Desde que fue desplazado el vicecanciller Eduardo Bustamante -el mismo que envió a Juan Ignacio Roccatagliata a saludar al dictador de Guinea Ecuatorial-, el Palacio San Martín funciona como una embajada sin embajador. Ni Werthein ni nadie asumió el mando real. En la práctica, Guillermo Francos fue quien sostuvo el protocolo, recibió embajadores y mantuvo la diplomacia viva a fuerza de improvisación.
Hoy suena como el candidato más lógico para asumir formalmente el cargo, pero en el mileísmo los lógicos no abundan. Santiago Caputo y los libertarios “puros” presionan por alguien que extirpe los vicios de raíz: sin pasado, sin concesiones, sin diplomáticos que crean que el Estado es una herencia.
Lo que hay en juego es mucho más que un cambio de nombres: se avecina una purga.
Una reforma total en Cancillería que promete terminar con la “joda de los sueldos eternos” y los cargos que sobreviven a todos los gobiernos. Los ejemplos vivos son: Leopoldo Sahores, diplomático de carrera, exvicecanciller de Diana Mondino. O el propio Bustamante que tuvo el mismo paso fallido por la gestión Milei en Cancillería. Ambos renunciaron o los echaron pero siguen cobrando del ministerio desde hace décadas, sólo por que son diplomáticos y la ley los ampara. Lo que está por fuera de esa norma en la que se refugian, es lo que hace el vice de Mondino que hoy se pasea por los sets de campaña como candidato a diputado de López Murphy, mientras el Estado le paga los viáticos de su patriotismo.
Los pasillos de Retiro ya huelen a miedo. En los despachos suena una palabra que nadie se anima a pronunciar en voz alta: revancha. Porque la renuncia de Werthein no fue espontánea: fue la venganza política de una interna que él mismo alimentó, enfrentándose a Caputo y a la línea dura libertaria.

▶ **Tarea 1**:
Según el texto sobre la Cancillería, ¿por qué la renuncia de Werthein no fue espontánea? Explícalo en una a tres oraciones.
▶ **Tarea 2**:
Continúa el texto sobre la Cancillería a partir de su última oración.

Filas sobre dónde aparecen los objetivos:

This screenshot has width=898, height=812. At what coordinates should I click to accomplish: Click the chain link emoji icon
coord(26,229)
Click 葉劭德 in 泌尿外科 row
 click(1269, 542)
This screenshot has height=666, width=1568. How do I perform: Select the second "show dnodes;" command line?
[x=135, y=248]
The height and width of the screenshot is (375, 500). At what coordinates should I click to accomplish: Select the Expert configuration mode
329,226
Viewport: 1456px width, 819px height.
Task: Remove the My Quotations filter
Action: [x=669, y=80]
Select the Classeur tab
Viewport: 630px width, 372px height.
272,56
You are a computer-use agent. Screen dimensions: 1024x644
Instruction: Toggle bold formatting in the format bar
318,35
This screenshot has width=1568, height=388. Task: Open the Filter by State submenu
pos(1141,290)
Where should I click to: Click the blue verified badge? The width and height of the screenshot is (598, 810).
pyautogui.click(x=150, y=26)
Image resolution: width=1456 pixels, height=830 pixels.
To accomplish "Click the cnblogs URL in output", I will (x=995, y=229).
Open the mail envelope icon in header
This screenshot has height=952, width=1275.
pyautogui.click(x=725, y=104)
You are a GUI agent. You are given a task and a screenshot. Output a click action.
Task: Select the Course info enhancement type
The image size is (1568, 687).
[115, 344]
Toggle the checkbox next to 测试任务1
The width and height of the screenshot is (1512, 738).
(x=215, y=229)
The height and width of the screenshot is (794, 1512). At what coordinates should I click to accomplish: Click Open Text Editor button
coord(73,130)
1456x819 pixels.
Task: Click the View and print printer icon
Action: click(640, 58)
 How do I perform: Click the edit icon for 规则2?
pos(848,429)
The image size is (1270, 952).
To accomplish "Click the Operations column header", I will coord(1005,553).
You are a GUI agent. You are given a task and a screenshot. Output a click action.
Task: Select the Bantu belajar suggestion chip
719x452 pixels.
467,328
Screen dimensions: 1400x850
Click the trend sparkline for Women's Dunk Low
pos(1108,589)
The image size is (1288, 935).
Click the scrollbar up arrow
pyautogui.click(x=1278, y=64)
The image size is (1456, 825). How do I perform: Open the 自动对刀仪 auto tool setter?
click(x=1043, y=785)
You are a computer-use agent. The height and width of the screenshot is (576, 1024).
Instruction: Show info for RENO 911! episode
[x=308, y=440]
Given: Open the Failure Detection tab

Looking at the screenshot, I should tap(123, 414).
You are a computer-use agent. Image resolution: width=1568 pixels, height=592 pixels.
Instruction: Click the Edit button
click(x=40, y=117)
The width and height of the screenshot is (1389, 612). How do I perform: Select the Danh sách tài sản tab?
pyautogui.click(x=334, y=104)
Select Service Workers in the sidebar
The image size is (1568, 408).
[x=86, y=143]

▶ **Respuesta esperada 1**:
La renuncia de Werthein fue la venganza política de una interna que él mismo alimentó. Se había enfrentado a Santiago Caputo y a la línea dura libertaria.

▶ **Respuesta esperada 2**:
El empresario quiso jugar a ser canciller, pero terminó como su predecesora: una “Diana Mondino II”, devorado por el fuego cruzado y por los mismos diplomáticos que fingían obedecerlo mientras afilaban los cuchillos.
En medio del desorden, Francos emerge como el último adulto del salón. Negocia, calma, contiene. Ya conoce los rostros, los hábitos y las copas de cristal que todavía se alzan en las recepciones. Sabe quién brinda, quién conspira y quién manda mensajes cifrados desde Europa. Pero también sabe que el problema no es el champán, sino los cerdos que aprendieron a hablar en nombre de la patria.
La Cancillería argentina parece hoy una versión kafkiana de Rebelión en la granja: los diplomáticos se declaran “de carrera”, pero ninguno quiere moverse del corral. Werthein se fue creyendo que era el dueño del campo; Mondino, que era su profeta.
Y mientras los cerdos vuelven a brindar entre charcos dorados, el Presidente mira desde el festejo su pastel de cumpleaños derretirse bajo el fuego de su propia diplomacia.